● **TASK INSTRUCTIONS**
Return the run of lines below that opens with the line containing "Task: Toggle the TopN switch off" and closes with the line containing "Screen dimensions: 2522x1170", keeping each one exact.

● **DATA FOR ANALYSIS**
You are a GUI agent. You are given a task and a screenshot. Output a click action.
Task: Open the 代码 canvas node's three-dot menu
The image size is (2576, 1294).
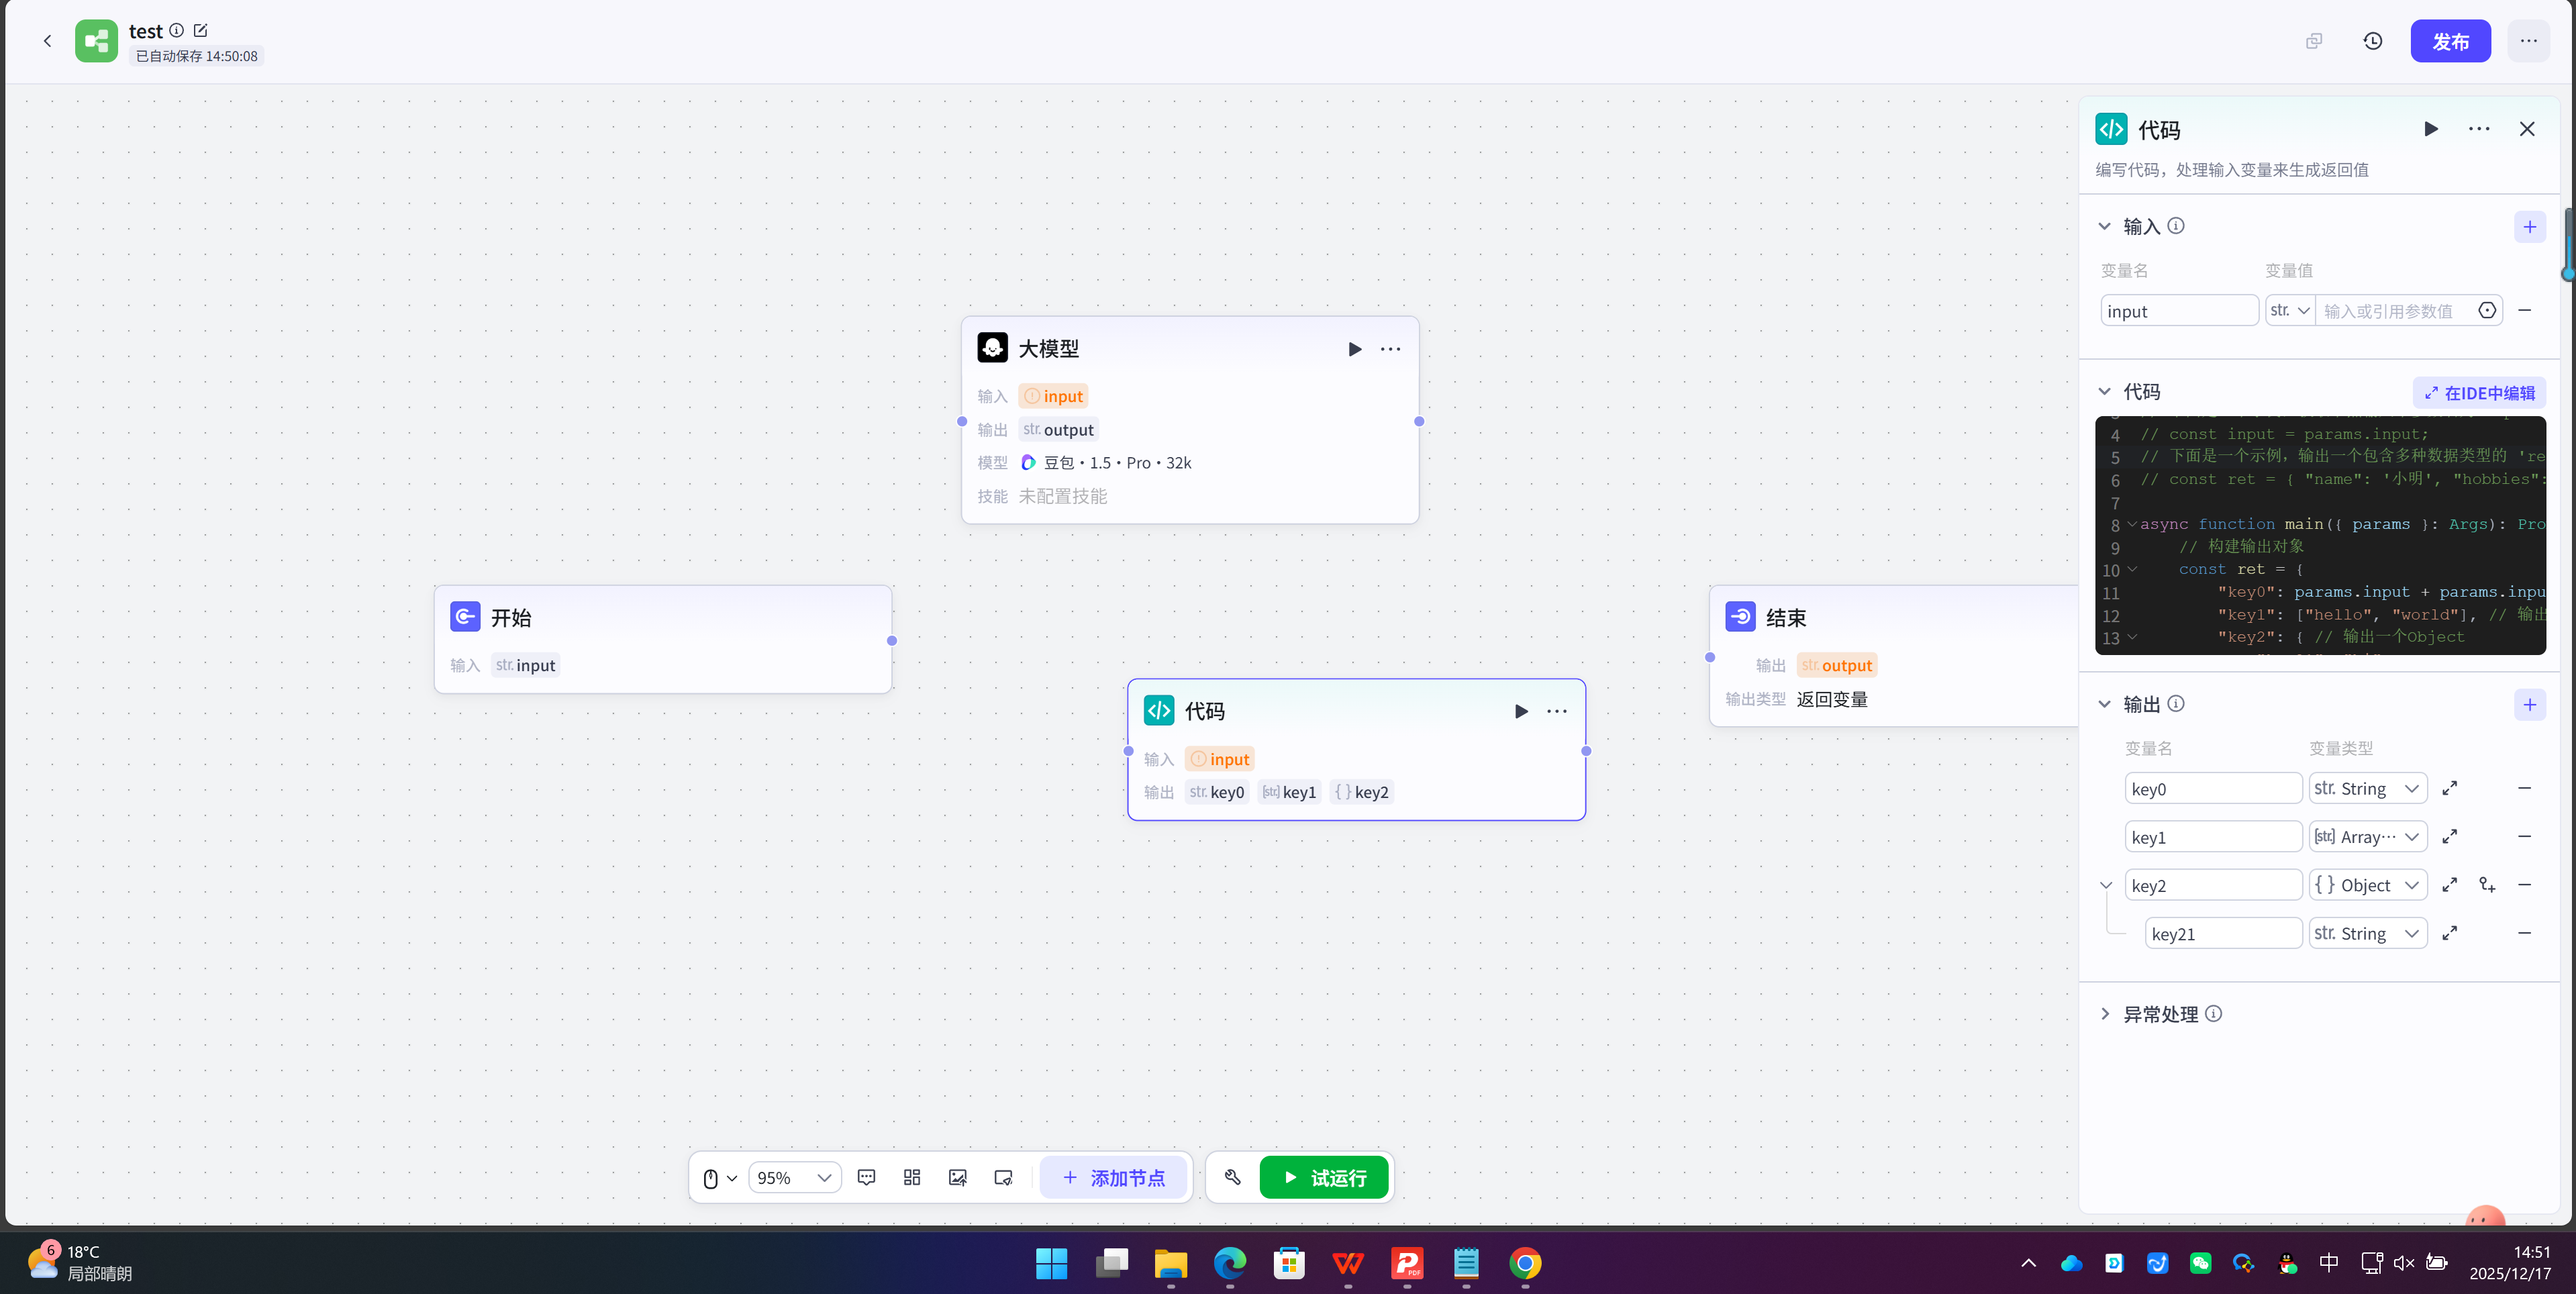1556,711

* * *

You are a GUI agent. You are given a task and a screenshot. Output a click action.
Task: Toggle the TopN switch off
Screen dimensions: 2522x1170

● **RESULT**
Task: Toggle the TopN switch off
Screen dimensions: 2522x1170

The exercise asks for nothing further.